Eye Myth - 1967The last time I watched a Brakhage short I watched as a moth flew toward the inevitable graveyard.  With Eye Myth, I watched a universe explode into color which surrounded and emboldened a human figure.  The pure subjectivity of the former made me feel a lot more objective in analysis, "Here is the perspective of a moth, soon it will die."  But Eye Myth is much more tantalizing in the possibilities in interpretation, from that evocative title to Brakhage's decision to include humans in its precious few frames.

Eye Myth took Brakhage almost a year to make.  I watched Eye Myth five times - three at a normal speed, once at a 1/10 playback rate, at once again at normal speed - and this puts the time he needed to construct the film in beautiful focus.  Each frame in the short is lovingly painted with a dense layering that is usually reserved for proper canvasses.  It's not just a splash of paint and then off to the next frame.  The colors are carefully chosen to work as a single evolving entity, breathing brief existence to the human figures, then leaving just as quickly.
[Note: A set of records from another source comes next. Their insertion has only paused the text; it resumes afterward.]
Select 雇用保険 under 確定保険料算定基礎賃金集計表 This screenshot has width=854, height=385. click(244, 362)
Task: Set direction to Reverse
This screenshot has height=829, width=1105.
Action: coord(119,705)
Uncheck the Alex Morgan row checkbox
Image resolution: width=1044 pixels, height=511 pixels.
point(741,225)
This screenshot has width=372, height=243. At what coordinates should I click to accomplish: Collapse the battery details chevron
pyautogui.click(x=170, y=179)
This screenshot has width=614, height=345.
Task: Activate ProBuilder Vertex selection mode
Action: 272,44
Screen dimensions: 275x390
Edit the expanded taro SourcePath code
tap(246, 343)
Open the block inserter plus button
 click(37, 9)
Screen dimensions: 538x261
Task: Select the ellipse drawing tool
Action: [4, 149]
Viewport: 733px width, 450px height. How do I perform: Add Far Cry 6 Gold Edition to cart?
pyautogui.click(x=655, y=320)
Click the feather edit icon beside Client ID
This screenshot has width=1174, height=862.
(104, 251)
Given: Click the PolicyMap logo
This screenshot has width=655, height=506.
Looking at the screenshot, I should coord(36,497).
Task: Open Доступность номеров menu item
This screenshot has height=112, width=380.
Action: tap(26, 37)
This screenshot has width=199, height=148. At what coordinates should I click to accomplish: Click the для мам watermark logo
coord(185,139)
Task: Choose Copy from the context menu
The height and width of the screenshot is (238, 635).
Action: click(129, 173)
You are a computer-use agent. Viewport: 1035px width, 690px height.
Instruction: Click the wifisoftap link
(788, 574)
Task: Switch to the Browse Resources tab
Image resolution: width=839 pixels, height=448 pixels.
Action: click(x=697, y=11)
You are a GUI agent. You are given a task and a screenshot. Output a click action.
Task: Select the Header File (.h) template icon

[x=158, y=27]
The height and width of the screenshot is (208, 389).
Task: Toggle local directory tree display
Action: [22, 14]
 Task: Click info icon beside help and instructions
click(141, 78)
This evolution from one brief stage to the next is what made me appreciative of that title.  Our eyes deceive us, and the way that the paint is layered on the frames makes me think of those spots that you can see when there's pressure on the eye or when you focus for too long on a single item.  The rest of the world fades out and there is only what you observe.  Eye Myth doesn't treat this as a cause of concern, instead letting the color hint at the life that is present in our everyday vision even if it's not immediately clear.  People come and go, but there's always the chance for a surprising connection to emerge from the ocean of life.

I was downright jubilant after my first viewing, and the slow playback helped me realize how certain stills of Eye Myth could easily be works of an expressionist painter.  This, of course, is what Brakhage sometimes acts as for these movies, but it is a wonderful reminder of the possibilities of film as a medium and Brakhage's quest to find more uses for it.  That restlessness is beautiful this time in a movie of precise craft that has so much life.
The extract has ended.